**WORK TASK**
Decide whether the article about the US trade team's visit to Delhi agrees with each statement below. Answer yes or no, and quote the exact words of the article that decide it.
(a) The two USTR officials are in New Delhi on July 11-12.
(b) India's import duties on US products took effect from 1 June.
(c) The preferential scheme that Washington decided to withdraw covered duty-free entry for over 3,000 products from India.

**EXCERPT PROVIDED**
- - -

US trade team in Delhi on exploratory visit ahead of trade talks
11 July 2019
A team led by two top officials from the US Trade Representative's office has arrived in New Delhi on a "relationship-building" visit, probably to feel the impact of US President Donald Trump’s tweet that India's high tariffs are no longer acceptable.
"Since India’s election period has now passed, USTR officials are visiting India for relationship-building with their Indian government counterparts, including introductory meetings for the new Assistant USTR for India, Christopher Wilson. AUSTR Wilson and the Deputy Assistant USTR Brendan Lynch are in New Delhi on July 11-12," according to a USTR spokesperson.
The US team, in all probability, will not get into serious talks and will only explore all outstanding issues souring bilateral relations to be brought up and the way ahead.
The US trade officials are expected to meet senior commerce ministry officials, including the commerce secretary, as also senior officials from the ministry of external affairs, a Hindu BusinessLine report quoted official sources as saying.
Frictions in India-US trade started with the US deciding to impose countervailing duty on imports of steel and aluminium from India and some other countries. The situation worsened after Washington decided to withdraw a scheme of preferential treatment of duty-free entry to over 3,000 products from India under the GSP scheme in early June.
India retaliated with import duties on 28 US products with effect from 16 June, after delaying it for a year.
The US is India's largest trade partner and imports a large variety of items from the country, including several labour-intensive products.
A meeting between US President Donald Trump and Prime Minister Narendra Modi in Osaka last month on the sidelines of the G-20 conference, failed to clear the air and decided re-start trade talks.

- - -

**INFORMATION PROVIDED**
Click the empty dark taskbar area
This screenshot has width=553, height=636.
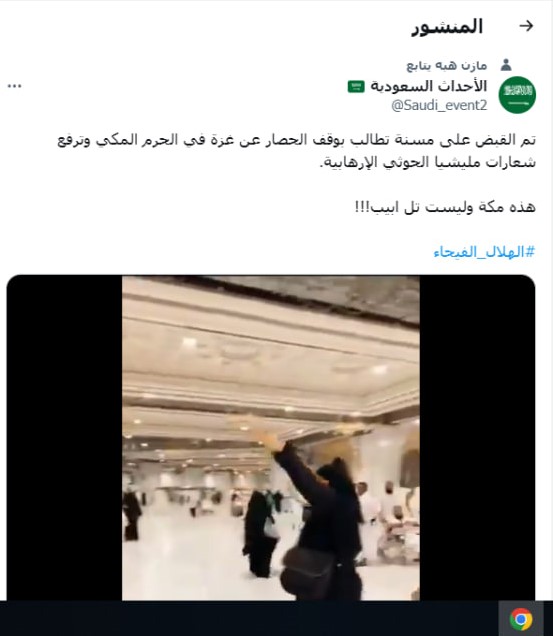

- - -

**RESPONSE AREA**
(a) Yes: "AUSTR Wilson and the Deputy Assistant USTR Brendan Lynch are in New Delhi on July 11-12"
(b) No: "India retaliated with import duties on 28 US products with effect from 16 June"
(c) Yes: "withdraw a scheme of preferential treatment of duty-free entry to over 3,000 products from India under the GSP scheme"